Ciafardini got his start in the restaurant business at age 13, working as a bus boy at Dockside on Cold Spring’s riverfront. Later he worked as a food runner at Bella Vita Restaurant in Yorktown. Thinking he was headed for a career in medicine, he studied biology for four years at SUNY Stony Brook and SUNY Albany. While in Albany he began working as a server at The Cheesecake Factory. After finishing university, Ciafardini decided “to stick with what I know,” and worked his way up to a management position at The Cheesecake Factory in White Plains.
Whistling Willie’s will close — at least partially — beginning Feb. 1. Plans are to fully reopen by St. Patrick’s Day. “Our goal is to stay open Thursday, Friday and Saturday from 4 p.m. until closing during construction,” Ciafardini said.
A second phase of construction is planned further down the road.
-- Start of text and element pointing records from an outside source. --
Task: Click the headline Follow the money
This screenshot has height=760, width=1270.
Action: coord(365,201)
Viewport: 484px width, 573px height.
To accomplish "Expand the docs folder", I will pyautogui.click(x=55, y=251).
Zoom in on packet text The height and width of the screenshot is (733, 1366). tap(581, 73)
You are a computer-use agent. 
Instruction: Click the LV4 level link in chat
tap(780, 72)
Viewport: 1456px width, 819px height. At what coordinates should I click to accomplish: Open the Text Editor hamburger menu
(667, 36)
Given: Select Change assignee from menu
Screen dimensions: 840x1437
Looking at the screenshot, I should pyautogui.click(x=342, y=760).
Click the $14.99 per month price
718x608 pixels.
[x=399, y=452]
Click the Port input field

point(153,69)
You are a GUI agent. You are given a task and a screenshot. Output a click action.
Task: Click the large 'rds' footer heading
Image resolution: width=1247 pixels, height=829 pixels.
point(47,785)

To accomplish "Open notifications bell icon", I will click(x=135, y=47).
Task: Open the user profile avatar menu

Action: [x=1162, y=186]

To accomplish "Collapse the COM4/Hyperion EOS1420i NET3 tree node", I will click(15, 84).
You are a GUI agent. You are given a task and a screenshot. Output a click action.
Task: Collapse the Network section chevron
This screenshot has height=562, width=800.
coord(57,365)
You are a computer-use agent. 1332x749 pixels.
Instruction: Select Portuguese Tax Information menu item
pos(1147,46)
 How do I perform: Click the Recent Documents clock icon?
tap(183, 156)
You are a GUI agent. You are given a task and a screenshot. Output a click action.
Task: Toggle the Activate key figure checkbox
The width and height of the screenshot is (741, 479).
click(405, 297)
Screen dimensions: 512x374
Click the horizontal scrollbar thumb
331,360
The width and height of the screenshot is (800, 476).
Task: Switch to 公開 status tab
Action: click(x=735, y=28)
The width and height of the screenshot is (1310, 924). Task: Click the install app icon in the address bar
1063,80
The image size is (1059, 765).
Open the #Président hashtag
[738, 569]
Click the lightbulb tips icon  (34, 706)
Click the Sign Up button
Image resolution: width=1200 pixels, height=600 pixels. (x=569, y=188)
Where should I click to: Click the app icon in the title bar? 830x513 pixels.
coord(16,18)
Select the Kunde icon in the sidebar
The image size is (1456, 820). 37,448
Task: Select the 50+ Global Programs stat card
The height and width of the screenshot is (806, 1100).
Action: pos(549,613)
French doors will be installed along both the Main Street and Morris Avenue sides of the restaurant, creating what Ciafardini described as “an open-air vibe.”
“This is really a great opportunity,” Ciafardini said. “When I was little, we were always cooking at home. Then it was my first job. Now I’m here. We want to refresh an existing landmark. This place has a great history, and we want to continue it.”
The building that houses Whistling Willie’s certainly has a rich history, having opened its doors as The Diamond Hotel in 1849. During and immediately after the Civil War, the upper floors served as a veterans’ hospital, while the ground-floor saloon continued operations uninterrupted.
When its role as a hospital ended, it was remodeled and became known as the Hotel Manteo, a name that remained unchanged until 1978. In 1986 it became Henry’s-on-the-Hudson. After two other name changes, it became Whistling Willie’s in 2007. The present-day mahogany bar is believed to be the original, dating back to the Diamond Hotel era.